#### WHAT TO WORK ON
Rewrite the data records below, changing "scrollbar" to "scroll bar" and keeping everything else the same.

(Data records)
═══
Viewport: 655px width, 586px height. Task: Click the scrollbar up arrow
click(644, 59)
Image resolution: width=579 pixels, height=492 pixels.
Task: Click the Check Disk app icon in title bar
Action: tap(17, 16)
═══
#### EXPECTED ANSWER
Viewport: 655px width, 586px height. Task: Click the scroll bar up arrow
click(644, 59)
Image resolution: width=579 pixels, height=492 pixels.
Task: Click the Check Disk app icon in title bar
Action: tap(17, 16)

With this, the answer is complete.